One can’t help but to be brought back in time to the 1990’s era of New York hip-hop while listening to Meyhem Lauren’s most recent release, Piatto D’Oro. The 15 track project features production from some of the genre’s heavy hitters, such as Harry Fraud, Alchemist, Seth Silenser and Large Professor to name a few. Bass heavy, jazzy samples form the ambiance to which the Queens native MC paints the picture of being “good at life.” The co-star of Action Bronson’s foodie show, “F*ck, That’s Delicious,” steps out from the shadow of the red bearded lyricist to tell tales of successfully navigating the perils of street life while reaping the rewards. The album is filled with similes, metaphors and puns to highlight drug deals gone good, eating meals fit for royalty and beautiful women being satisfied to the fullest.

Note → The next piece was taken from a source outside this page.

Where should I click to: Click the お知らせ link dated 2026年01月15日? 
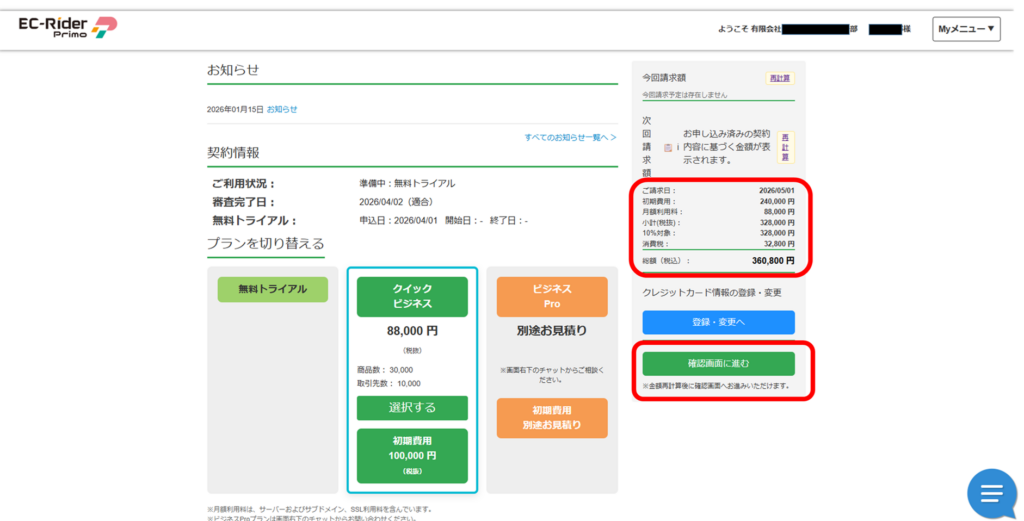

The overall feel of the album is a relief from the current auto-tuned state of hip-hop (in a loosely used term, course). Features from Action Bronson, Big Body Bes and Roc Marciano do not dominate the project, but add some necessary flavor and seasoning to a.k.a. Laurenavici’s offering. “Badmon Ting,” produced by Farhot, which features a sample from Dr. Dre’s, “Deep Cover,” is an absolute maximum volume play. Another standout track, titled, “Elevated,” produced by DJ Muggs, closes out the album with a percussion laden, bass thumping beat sprinkled with the right amount of piano keys. Consider Mayhem Lauren added to this writer’s cookout play-list while doing badmon tings. 3.5/5 Bibles.